Other players include local ranchers Jay Frost, Kirk's half-brother and president of Arkansas Valley Organic Growers, and Dale Lasater, a lifelong family friend and owner of Lasater Grasslands Beef. With other ranchers, they formed the first Colorado chapter of HRM.
"The ranching he did took more work and time. But, ultimately, it was better for the land," says Schlosser in the film. Yet Kirk was working on even bigger issues.
Since 1970, the population of Colorado has more than doubled, to 5 million. Kirk saw a bleak future coming from unchecked growth — utility development, private toll roads, and on and on. A big threat to area ranchers was increased water flow from Fountain Creek, as a result of urban sprawl farther north. With more surface area covered by cement and asphalt in the city, the rain water rushes south, flooding the creek and eroding acres of land. This was just one problem Kirk persistently brought to the attention of Colorado Springs City Council.
He also did something unprecedented at the time, Schlosser says: He started working with environmental groups. Historically, ranchers and environmentalists didn't get along, but Kirk, who served as president of the Colorado Cattlemen's Association, was heavily involved with the Nature Conservancy. He also latched on to the concept of conservation easement, a legal agreement between the landowner and land trust to eradicate development rights on a property. He saw this as the only way Hanna Ranch could survive and be sustained.
However, bitter family feuds at Hanna Ranch threatened to make the ranch an easier target for developers. Though Kirk wanted to keep the ranch in the family for generations to come, his brother Steve wasn't convinced. As the eldest of the family, Steve initially assumed management of the ranch following their father's death, but Kirk took over when things began to unravel under Steve's watch.

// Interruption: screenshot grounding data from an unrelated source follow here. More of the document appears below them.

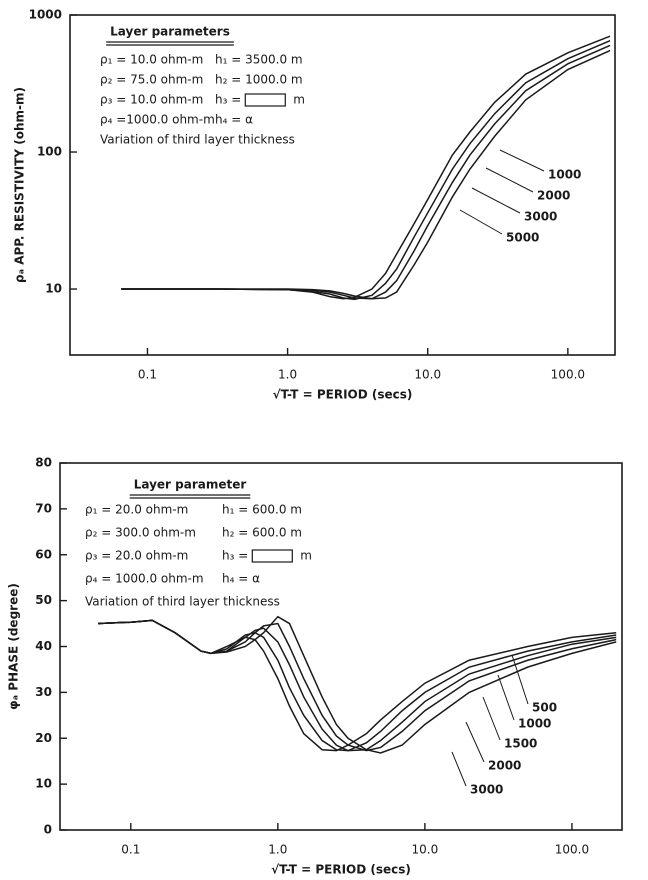  Describe the element at coordinates (262, 533) in the screenshot. I see `parameter-h: h₂ = 600.0 m` at that location.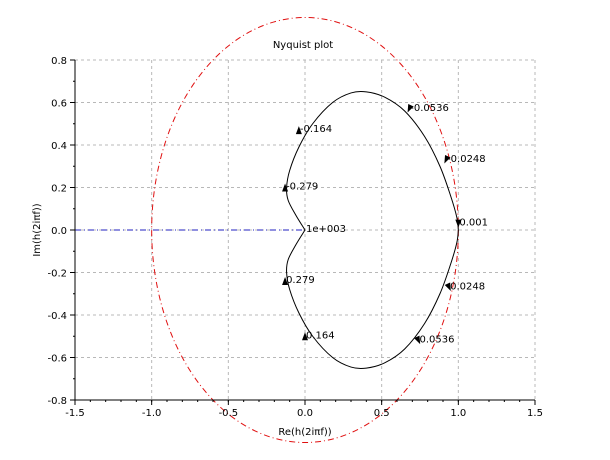  What do you see at coordinates (305, 414) in the screenshot?
I see `x-tick-label: 0.0` at bounding box center [305, 414].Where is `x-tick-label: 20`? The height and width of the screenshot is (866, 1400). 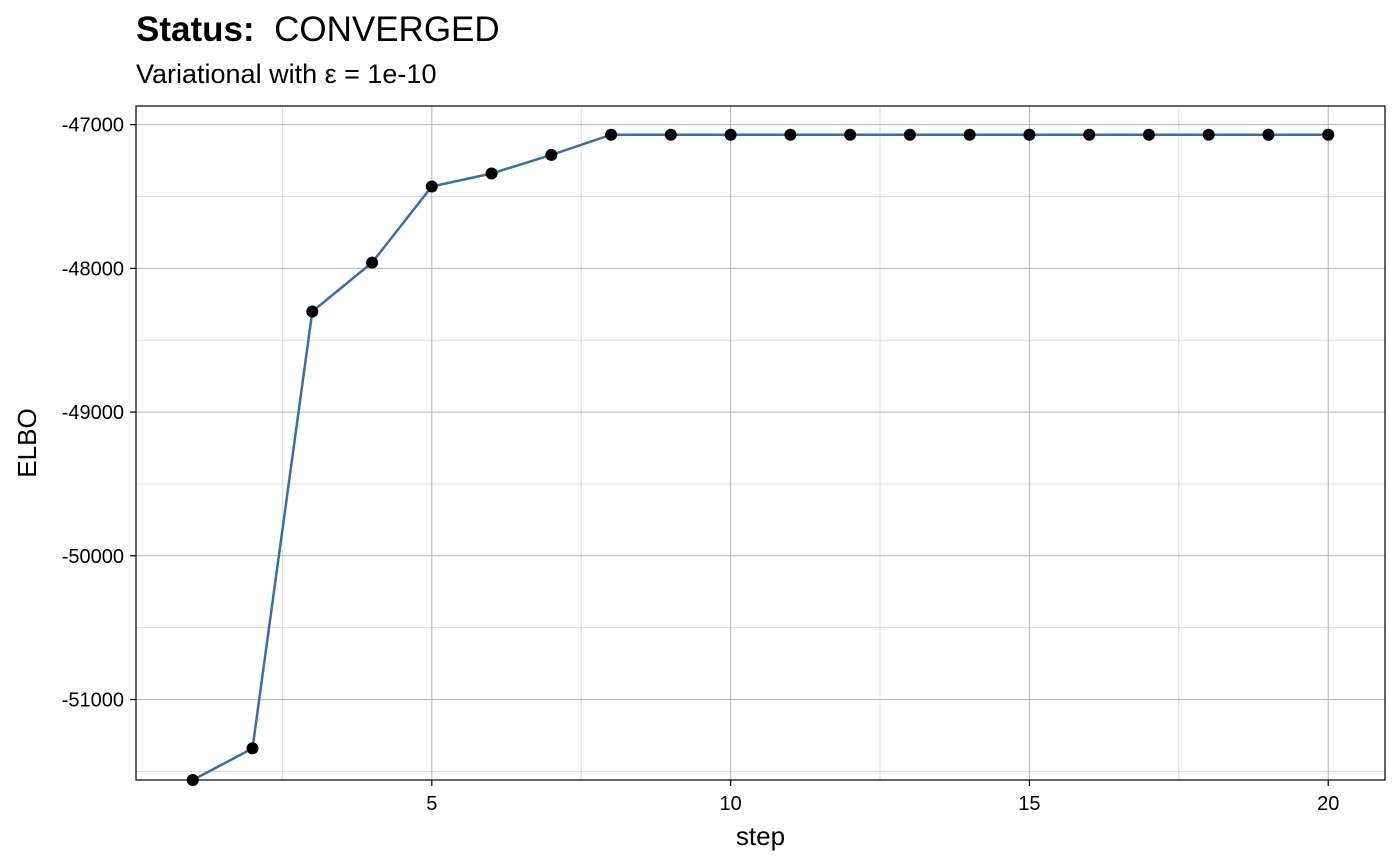 x-tick-label: 20 is located at coordinates (1328, 804).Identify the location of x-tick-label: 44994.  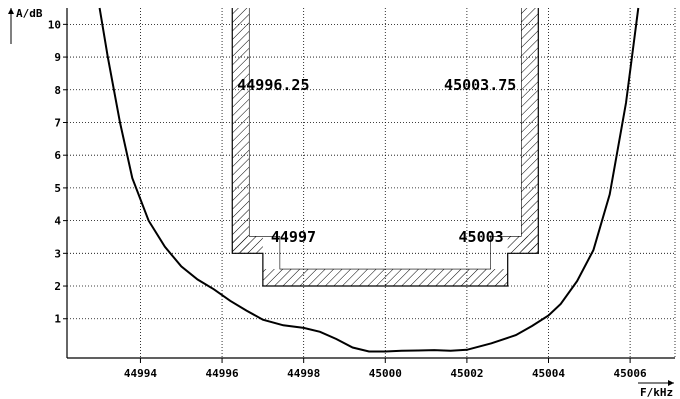
(140, 374).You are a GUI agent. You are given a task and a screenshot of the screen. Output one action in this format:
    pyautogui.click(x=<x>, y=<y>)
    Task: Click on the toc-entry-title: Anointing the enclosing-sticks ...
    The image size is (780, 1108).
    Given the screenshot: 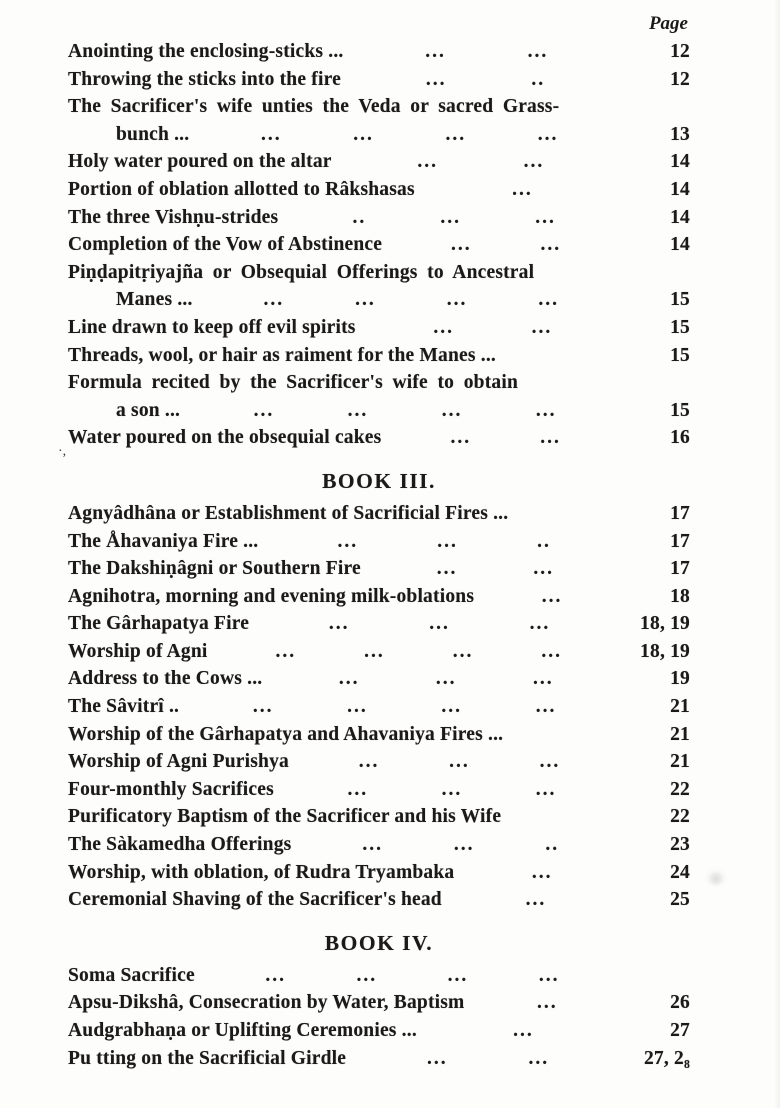 What is the action you would take?
    pyautogui.click(x=206, y=52)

Years later, the conflict came to a head with Steve's increasing demands to sell the ranch. Facing this added stress and the ongoing pressures of sustaining the ranch, Kirk spiraled downward into depression. He felt unable to mend his severed family relationships and became shadowed by an uncharacteristic darkness. On a snowy day, six days before Christmas in 1998, Kirk took his own life at 43.
Devastated, Ann attempted to pick up the pieces. Eventually she realized the only solution to the growing demand to sell the ranch was to split ownership with Steve.
That, however, was the only compromise she would make. It took 11 years after Kirk's death, but Ann signed the first of the conservation easements her husband fought for.
Fifteen years later, Kirk's legacy lives on with his land, his family, his work and everybody with whom he came in contact, says Dickman. The Peak to Prairie Conservation Initiative is one of the many indirect results of the eco-cowboy's ripple effect. It created a linked, sustainable ecosystem through a collection of conserved land between Pueblo and the Springs, including hundreds of acres of the Hanna Ranch.
Dickman is among a growing number eager to see what action Kirk and Ann's two daughters will take when they inherit the ranch. "Hopefully, they're coming in at the right time, when people are supporting agriculture, and they'll be the next generation that moves things forward," he says.
And if these words ring as true and authentic as they did in the documentary's final minutes, there's hope for us yet. "We are tied to family through this piece of land," says daughter Emy. "It's my blood, it's my father's blood."